InterPort Police pilots new biometric access control solution
EDMONDS, Wash.—The International Association of Airport and Seaport Police is piloting a new identification and authentication standard for entry control that shuns keys and proximity cards in favor of biometric technology that recognizes an enrolled individual as the entry key.
The new standard is called 1PASS—short for 1 Personal Authentication Security Standard—and uses what Jay Grant, CEO of the InterPort Police, calls "passive biometric fusion authentication technology." In other words, it utilizes a combination of HD video, facial recognition, speech analytics and behavioral analytics to positively identify and grant access to individuals enrolled in the local system, Grant told Security Director News. "I've been doing this for a long time," Grant said. "It's the smartest identity management stuff I've ever seen." (Visit www.1pass.org for more information.)
The first pilot has been in place for eight weeks at the entrance to the Port Authority of New York & New Jersey's Office of Emergency Management. While a spokesperson at PANYNJ declined to comment on the ongoing results of the pilot, Grant said the feedback has been positive, and the system has been able to identify 80 percent of the enrolled individuals in less than two seconds. The InterPort Police plans to begin a second pilot at MassPort in the coming weeks, followed by pilots at three more port facilities. "What we're trying to do is test our environments," Grant said. "We already know it works. But the first thing you have to do, because it almost looks too easy, you have to show people they can trust the system. And that's part of the process. We've taken it out of the lab, and now we're starting to quantify the test results in our environments."
Grant said the 1PASS system will be built out to handle eight different kind of environments, from a fixed building facility to borders and seaports. In a seaport environment 1PASS will be able to tie an individual to a particular truck using license plate recognition, and to the cargo container using its TEU (twenty-foot equivalent units).
The 1PASS solution is based on identity management and access control software developed by FST21, an Israeli company that arrived in the United States at the end of 2009. FST21's access control system SafeRise has been deployed in locations such as housing authorities. (Security Systems News' visited one such housing development in March 2011 to test the solution.) Hardware for the system consists of pre-certified, commercial, off-the-shelf components.
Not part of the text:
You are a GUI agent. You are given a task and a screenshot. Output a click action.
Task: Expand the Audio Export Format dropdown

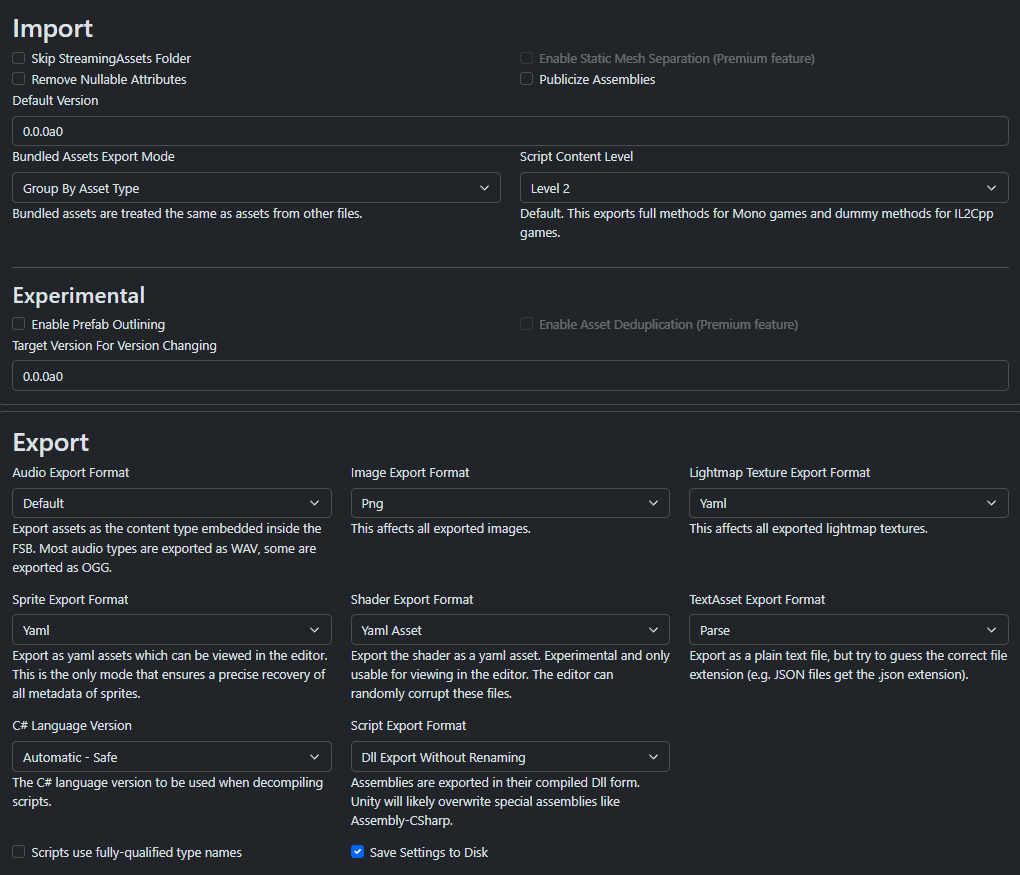click(172, 503)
The InterPort Police has created a separate nonprofit, the 1PASS Authority, to manage the 1PASS program. It will also have an active software user group and standards committee to manage and improve the system. "We're working with the government and our authorities from the inside, not the outside," Grant said. "If there's a blemish, we’re going to tell them. This is just too important, we think."
The InterPort Police is also partnering with manufacturers, as well, to incorporate the system into varying environments. At ISC West, Boon Edam had a turnstile display with 1PASS installed. Grant said 1PASS was able to identify and grant access to roughly 50 people a minute through that turnstile.
Initially, when Grant began looking at potential standards the InterPort Police could adopt for its members, it looked at the PIV system [Personal Identity Verification standards used for access control to federal government buildings]. But Grant said he quickly discovered two things: Lots of people in the world didn’t want to hear about a U.S. standard, and secondly, it's costly. As for 1PASS, once the vetting is over, Grant expects the system will be available to the InterPort Police's global members for an estimated annual subscription fee of $60 per enrollee. Grant expects 1PASS to be a long-term investment for members. "It's tough to come by money today—I know, I look at all the money we spend on TWIC [Transportation Workers Identification Credentials] and it's just one program–we really need a viable program that spans all different security aspects and something that can be affordable, and this is," he said.
Speaking of TWIC, Grant called 1PASS a viable "companion option" to a TWIC card reader. "What we're trying to do is make TWIC useful," he said. "If you have a TWIC and you have 1PASS, theoretically if the Coast Guard approves it, which they haven’t yet, you'd be able to use it. The whole idea is you have to prove to the Coast Guard that, A, you have a TWIC card and, B, you have an efficient way of ensuring you have that security."